Derivation of bayesian inference in Hidden Markov model

zyh · Jul 1, 2008

hi, everyone, I have a problem when I learn the Bayesian tracking in an Hidden Markov model. Firstly ,the Hidden Markov model is represented here:
http://en.wikipedia.org/wiki/Recursive_Bayesian_estimation

secondly, the problem I encounted is in the follow formula ONE

[tex]$P(X_{i}|y_{0},\ldots,y_{i-1})=\int P(X_{i},X_{i-1}|y_{0},\ldots,y_{i-1})dX_{i-1}$
[/tex]

and then get formula TWO
[tex]$=\int P(X_{i}|X_{i-1},y_{0,\ldots}y_{i-1})P(X_{i-1}|y_{0},\ldots y_{i-1})dX_{i-1}$[/tex]

then get the formula Three
[tex]$=\int P(X_{i}|X_{i-1})P(X_{i-1}|y_{0},\ldots y_{i-1})dX_{i-1}$[/tex]

How can I get the formula Two to three. why
[tex]$P(X_{i}|X_{i-1},y_{0,\ldots}y_{i-1})=P(X_{i}|X_{i-1})$[/tex]
Thank you very much for reading my post, any suggestion is appreciated.

quadraphonics · Jul 2, 2008

Well, it's hard to tell exactly what's going on with your notation, but it looks to me like what you want is the probability of the current state of a Markov chain given all previous states (I don't see anything "hidden" in what you've written). In that case, the way you go from step 2 to step 3 is by application of the Markov assumption. I.e., part of the definition of a Markov chain is that, given the previous state, the current state is conditionally independent of all other previous states. Which is to say [itex]P(x_n|x_{n-1}, \ldots x_0) = P(x_n|a_{n-1}) [/itex]. So, you get from step 2 to step 3 by simply substituting this into the expression. Again, this equation is part of the definition of a Markov chain.

zyh · Jul 2, 2008

Thank you quadraphonics for your help.
I have learned this top about "Hidden markov model" from the <<computer vision, -a modern approach>>.
here are the two "assumptions"

only the immediate past matters:

This formula is the same as you said:

[tex]$P(X_{i}|X_{1},\ldots X_{i-1})=P(X_{i}|X_{i-1})$[/tex]
measurements depend only on the current state

[tex]$P(Y_{i},Y_{j},\ldots Y_{k}|X_{i})=P(Y_{i}|X_{i})P(Y_{j},\ldots,Y_{k}|X_{i})$[/tex]

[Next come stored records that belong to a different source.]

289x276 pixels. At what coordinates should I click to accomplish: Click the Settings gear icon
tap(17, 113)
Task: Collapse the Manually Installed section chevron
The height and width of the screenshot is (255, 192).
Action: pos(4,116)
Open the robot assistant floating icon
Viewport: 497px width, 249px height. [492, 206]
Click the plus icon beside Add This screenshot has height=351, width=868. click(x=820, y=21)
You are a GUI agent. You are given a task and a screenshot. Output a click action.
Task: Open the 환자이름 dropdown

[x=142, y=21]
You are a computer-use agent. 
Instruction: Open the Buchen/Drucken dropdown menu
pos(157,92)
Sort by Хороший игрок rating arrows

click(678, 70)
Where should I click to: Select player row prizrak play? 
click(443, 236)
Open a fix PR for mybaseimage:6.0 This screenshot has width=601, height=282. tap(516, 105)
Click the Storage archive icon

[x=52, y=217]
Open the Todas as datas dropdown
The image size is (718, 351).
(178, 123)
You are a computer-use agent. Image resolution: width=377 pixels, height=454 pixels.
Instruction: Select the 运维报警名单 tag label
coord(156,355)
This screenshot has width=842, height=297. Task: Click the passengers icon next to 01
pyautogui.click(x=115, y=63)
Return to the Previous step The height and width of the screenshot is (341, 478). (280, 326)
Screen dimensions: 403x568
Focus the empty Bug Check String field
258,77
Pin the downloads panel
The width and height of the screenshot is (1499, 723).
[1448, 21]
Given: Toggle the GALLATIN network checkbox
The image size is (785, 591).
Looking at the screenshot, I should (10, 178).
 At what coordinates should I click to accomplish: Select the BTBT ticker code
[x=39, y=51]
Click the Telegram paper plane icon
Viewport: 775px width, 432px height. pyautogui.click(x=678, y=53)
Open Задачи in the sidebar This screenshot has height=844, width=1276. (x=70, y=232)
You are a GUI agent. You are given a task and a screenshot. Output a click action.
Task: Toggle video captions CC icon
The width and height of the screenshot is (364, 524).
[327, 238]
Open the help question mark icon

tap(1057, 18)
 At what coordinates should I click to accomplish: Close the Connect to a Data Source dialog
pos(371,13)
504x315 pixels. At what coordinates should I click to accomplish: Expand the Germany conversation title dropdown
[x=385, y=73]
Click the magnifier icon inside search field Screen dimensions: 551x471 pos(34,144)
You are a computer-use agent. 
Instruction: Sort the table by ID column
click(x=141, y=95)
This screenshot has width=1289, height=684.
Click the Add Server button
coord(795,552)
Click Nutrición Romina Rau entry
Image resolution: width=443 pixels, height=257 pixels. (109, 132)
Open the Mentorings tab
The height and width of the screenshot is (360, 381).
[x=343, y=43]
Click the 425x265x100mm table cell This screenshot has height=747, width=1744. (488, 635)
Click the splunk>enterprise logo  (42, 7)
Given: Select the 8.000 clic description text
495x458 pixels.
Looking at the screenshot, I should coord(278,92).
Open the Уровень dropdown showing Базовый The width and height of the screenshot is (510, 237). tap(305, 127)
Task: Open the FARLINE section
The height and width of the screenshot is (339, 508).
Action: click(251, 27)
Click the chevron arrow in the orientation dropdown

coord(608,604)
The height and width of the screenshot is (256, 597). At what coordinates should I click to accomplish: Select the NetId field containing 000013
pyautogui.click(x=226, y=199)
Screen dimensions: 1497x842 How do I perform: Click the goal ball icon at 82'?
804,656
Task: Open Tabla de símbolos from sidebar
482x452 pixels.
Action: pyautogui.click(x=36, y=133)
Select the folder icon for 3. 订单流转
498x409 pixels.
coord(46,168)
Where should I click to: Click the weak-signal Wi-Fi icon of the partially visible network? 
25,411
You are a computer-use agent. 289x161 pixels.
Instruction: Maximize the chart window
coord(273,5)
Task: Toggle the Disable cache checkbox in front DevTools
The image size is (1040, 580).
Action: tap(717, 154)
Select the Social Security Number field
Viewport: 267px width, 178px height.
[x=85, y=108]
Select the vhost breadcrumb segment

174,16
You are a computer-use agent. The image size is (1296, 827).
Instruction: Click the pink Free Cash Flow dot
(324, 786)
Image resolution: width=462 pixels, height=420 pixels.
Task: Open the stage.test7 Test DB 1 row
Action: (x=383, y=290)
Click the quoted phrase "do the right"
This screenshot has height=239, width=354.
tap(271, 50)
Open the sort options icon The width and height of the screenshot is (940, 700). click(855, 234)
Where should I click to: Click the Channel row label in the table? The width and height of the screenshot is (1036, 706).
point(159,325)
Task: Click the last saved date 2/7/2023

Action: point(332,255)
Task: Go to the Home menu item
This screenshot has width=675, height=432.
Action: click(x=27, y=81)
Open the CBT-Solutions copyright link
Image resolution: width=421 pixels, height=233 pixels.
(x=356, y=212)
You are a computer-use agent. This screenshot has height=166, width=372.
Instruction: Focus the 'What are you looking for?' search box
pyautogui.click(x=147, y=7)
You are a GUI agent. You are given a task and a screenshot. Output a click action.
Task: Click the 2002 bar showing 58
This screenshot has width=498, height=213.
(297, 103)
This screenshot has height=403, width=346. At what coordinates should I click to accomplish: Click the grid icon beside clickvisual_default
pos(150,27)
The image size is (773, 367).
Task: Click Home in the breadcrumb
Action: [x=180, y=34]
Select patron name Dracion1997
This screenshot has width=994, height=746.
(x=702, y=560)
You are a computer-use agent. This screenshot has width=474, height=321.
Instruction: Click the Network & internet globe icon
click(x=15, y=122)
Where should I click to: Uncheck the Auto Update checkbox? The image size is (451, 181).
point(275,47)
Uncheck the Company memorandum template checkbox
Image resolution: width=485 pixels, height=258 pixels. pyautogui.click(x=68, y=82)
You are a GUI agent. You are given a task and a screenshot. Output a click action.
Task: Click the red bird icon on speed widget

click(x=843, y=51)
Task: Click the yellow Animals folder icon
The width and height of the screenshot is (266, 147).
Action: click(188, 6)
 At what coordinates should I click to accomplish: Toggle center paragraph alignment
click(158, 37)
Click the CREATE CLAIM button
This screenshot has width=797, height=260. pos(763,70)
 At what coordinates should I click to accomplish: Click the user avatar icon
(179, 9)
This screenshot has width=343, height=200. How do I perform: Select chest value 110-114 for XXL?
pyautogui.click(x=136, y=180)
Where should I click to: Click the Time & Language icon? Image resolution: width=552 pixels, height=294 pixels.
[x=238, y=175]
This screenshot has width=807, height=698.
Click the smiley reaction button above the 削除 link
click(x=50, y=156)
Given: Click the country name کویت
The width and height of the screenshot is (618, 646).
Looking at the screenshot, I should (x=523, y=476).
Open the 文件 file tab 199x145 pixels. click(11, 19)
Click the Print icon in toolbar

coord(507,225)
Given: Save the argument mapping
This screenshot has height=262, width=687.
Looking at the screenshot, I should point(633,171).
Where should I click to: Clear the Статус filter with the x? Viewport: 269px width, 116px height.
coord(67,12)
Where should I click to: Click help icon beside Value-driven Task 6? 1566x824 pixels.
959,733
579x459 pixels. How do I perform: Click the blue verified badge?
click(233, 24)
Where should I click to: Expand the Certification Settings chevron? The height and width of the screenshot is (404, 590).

Why could I get from step 2 to step 3 by simply substituting "assumption one" into the expression. they are different expressions.

can
[tex]$P(X_{i}|X_{i-1},y_{0,\ldots}y_{i-1})=P(X_{i}|X_{i-1})$[/tex] be proofed from the "assumption one"?

quadraphonics · Jul 7, 2008

Okay, so the [itex]y_i[/itex]'s are observations, and the [itex]X_i[/itex]'s are (hidden) states, right? To demonstrate the result you're after, I'd re-write [itex]P(X_i | X_{i-1}, y_i, \ldots, y_{i-1})[/itex] using Bayes' Theorem, and then apply the assumptions to simplify the result until you get down to [itex]P(X_i|X_{i-1})[/itex].

zyh · Jul 7, 2008

quadraphonics said:

Okay, so the [itex]y_i[/itex]'s are observations, and the [itex]X_i[/itex]'s are (hidden) states, right? To demonstrate the result you're after, I'd re-write [itex]P(X_i | X_{i-1}, y_i, \ldots, y_{i-1})[/itex] using Bayes' Theorem, and then apply the assumptions to simplify the result until you get down to [itex]P(X_i|X_{i-1})[/itex].

Thanks.
Yes, you are right, [tex]y_i[/tex] is the observation from hidden state [tex]X_i[/tex],and I want to simplify the result to get down to [tex]P(X_i)|X_{i-1})[/tex].But I can't get the proof.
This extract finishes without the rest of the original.